Nuestra primera parada fue en la H.C. Andersen Barndomshjem, o sea la casa natal del escritor universal. La zona era espectacular, un barrio que no es que fuera de cuento, sino que era un cuento en sí. Mi cicerone me comentó que esa zona era hace años de las peores de la ciudad. Tras años de restauración, se ha convertido en una de las zonas mejor cuidadas y más caras de Odense. Si Andersen levantara la cabeza. Su casa humilde, no sólo era un lugar de peregrinación, sino centro del barrio más “chic” de su ciudad. Desde aquella tarde, una promesa: todas mis jornadas en Odense debían encontrar un tiempo para Andersen. Era algo así como la penitencia del ignorante atrevido. Mi pago y mi recompensa, mi reencuentro con mi niñez.
Este año, en el que se cumplen dos cientos años del nacimiento de H. C. Andersen (2 de Abril de 1805) estoy obligado a escribir sobre él. Sin lugar a dudas, es una deuda pendiente.
Mi estancia en Dinamarca no me ha dado para leer en la lengua original a Andersen, pero sí me ha animado para comprarle a mi hijo Alejandro la colección de cuentos del escritor danés que me hicieron tan feliz cuando fui niño.
He leído mucho en este año emblemático sobre Andersen, pero fundamentalmente he vuelto a leer mucho de Andersen. Mi hijo todavía no sabe leer, así que no me queda más remedio que leer yo los cuentos.

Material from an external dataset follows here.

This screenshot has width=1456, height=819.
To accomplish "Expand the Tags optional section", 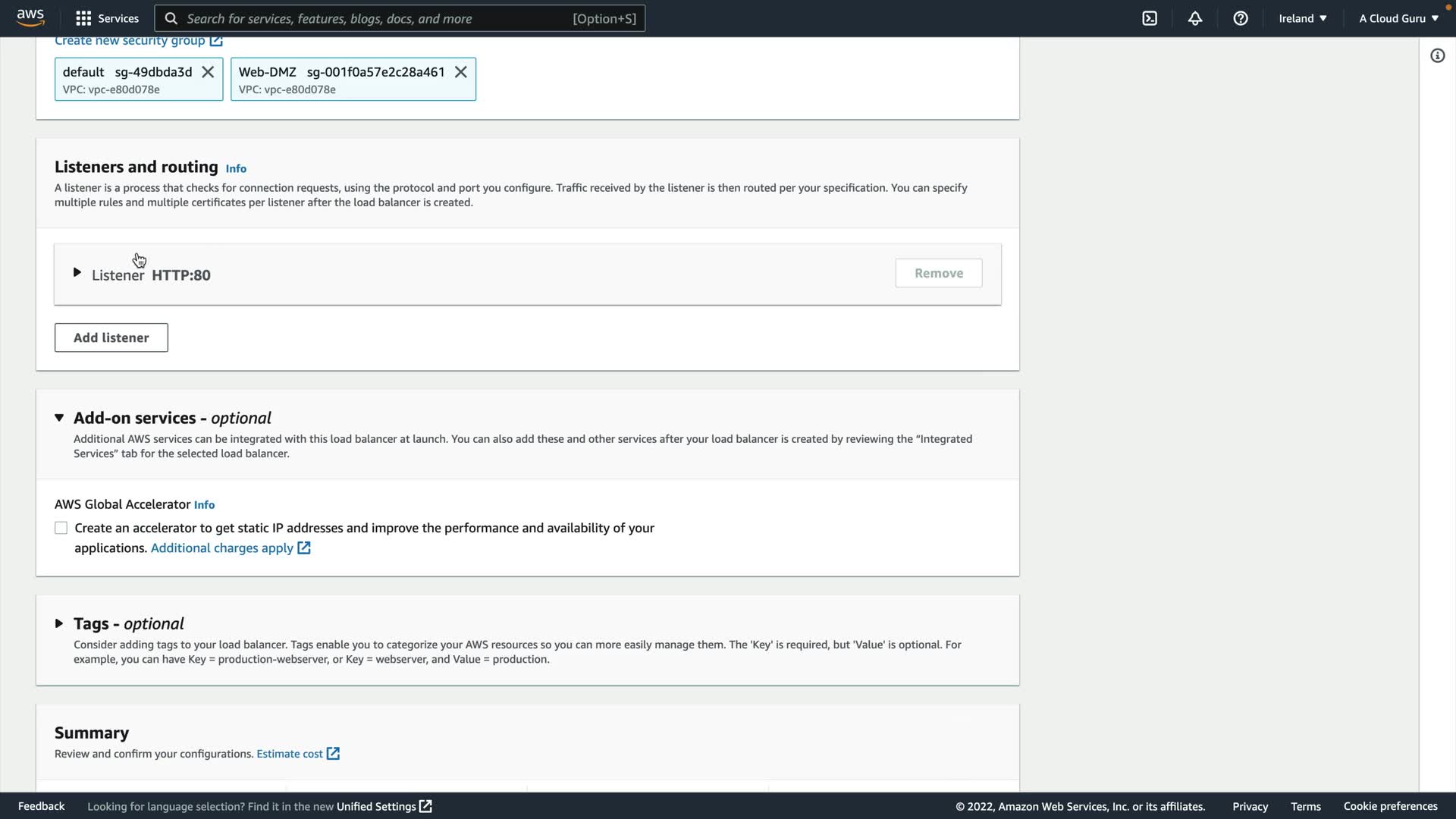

Mi cuento favorito es “El soldadito de plomo”, que no entendía de niño, y que aun sigo sin comprender. Qué mas da, es maravilloso.
Los orígenes humildes del escritor danés, su poco agraciado físico, su vida difícil en sus inicios, para muchos marcan y definen la literatura del danés universal. Parece ser que para ser buen escritor hay que ser pobre, feo e incomprendido. ¡Qué tontería más grande! Si no sólo miren a su compatriota Karen Blixen, autora de “Memorias de África”.
Los nórdicos entienden muy bien a los niños, porque no dejan nunca de ser niños. Aquí nos pasa al contrario, no dejamos nunca de ser adultos. La fantasía y la magia son habituales en sus vidas.
Andersen, como buen danés viajó y vivió mucho. La boina la dejó pronto. Tanto viajó que incluso acudió a España. De su estancia en Málaga escribe: “En ninguna otra ciudad española he llegado a sentirme tan dichoso y tan a gusto como en Málaga. Un propio modo de vivir, la naturaleza, el mar abierto, todo cuanto para mí es vital e imprescindible, lo hallé aquí; y algo todavía más importante: gente amable”. Gracias hombre.
Y una tercera clave para entender a Andersen es que no le cegó su éxito tardío. Continuó escribiendo hasta muy poco antes de morir.
Fantasía, viajes y humildad, definen en parte al hijo del zapatero.
Para ser buen escritor solamente hay que escribir bien. Si se quiere ser un escritor bueno se necesita algo más. “Deseo vivir para ser capaz de escribir algún día” relataba Giacomo Casanova, protagonista de la novela “La amante de Bolzano” del escritor húngaro Sándor Márai.
La experiencia no hace al escritor. La vida espera al escritor. Si el vivir es anterior al pensar, el pensar precederá algún día al vivir. H.C. Andersen fue un buen escritor y un escritor bueno. Ese sigue siendo su mérito y su atractivo.
Quedó huérfano muy joven, pero desde su muerte Odense no tiene quien le escriba.